As the number of illegal immigrants from Central America has been increasing over the last three years, so have the remittances that Central American nations have received.
According to a leaked June 4, 2014 internal Department of Homeland Security (DHS) report from Immigration and Customs Enforcement (ICE) that Breitbart Texas obtained, remittances from those in the United States to El Salvador, Guatemala, and Honduras make up at least 10% of each country’s GDP.
The report estimates that remittances to El Salvador from those in the United States totaled $3 billion in 2010 but ballooned to an estimated $4.2 billion in 2013, which is 16% of El Salvador’s GDP.
Remittances to Guatemala from those in the United States totaled $3.76 billion in 2010 and increased to $4.4 billion in 2012, which is 10% of Guatemala’s GDP.
And remittances to Honduras from those in the United States totaled $2.3 billion in 2010 and increased to $3.2 billion in 2013, which equaled 20% of Honduras’s GDP.
There have been an estimated 53,375 illegal immigrant children from countries other than Mexico that have crossed the Southwest border since October of last year, and federal officials estimate that at least 95,500 more will enter next year, according to the leaked documents. Other estimates have indicated that at least 150,000 more illegal immigrant children will flood across the border next year.

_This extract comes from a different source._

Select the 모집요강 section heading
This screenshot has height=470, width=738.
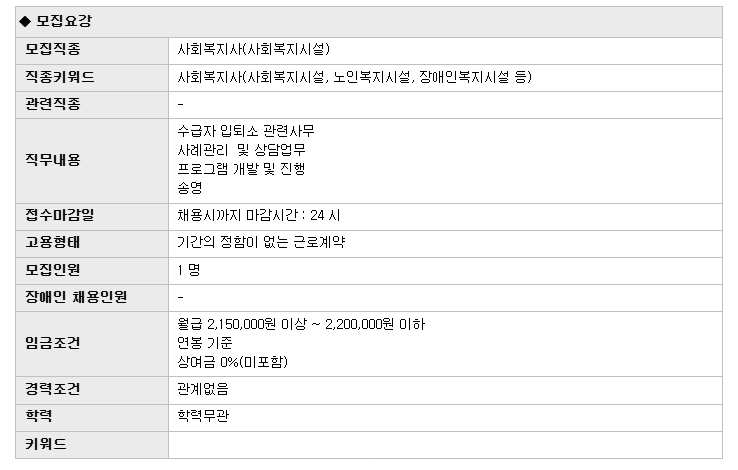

The White House recently gave nearly $250 million in taxpayer funds in foreign aid to Guatemala, Honduras, and El Salvador, and critics have said the U.S. government should cut off all aid until those nations take steps to stem the tide of migrants making the trek to America.
According to the Christian Science Monitor, “during the decade preceding fiscal year 2012, the federal government agency tasked with caring for unaccompanied minors who cross the border illegally dealt with an average of 7,000 to 8,000 cases a year.” In fiscal year 2011, there were 6,560, according to the Department of Health and Human Services.
Yet, as the Monitor noted, the following year, when Obama enacted DACA, “the number jumped to 13,625,” and at least 50,000 have entered illegally since October of last year. Officials estimate at least 150,000-160,000 more will try next year.
Though White House officials have gone on a public relations campaign to tell Central Americans that they will not receive amnesty, many illegal immigrants have said they traveled to America believing the Obama administration would never deport them if they made it across the U.S.-Mexico border.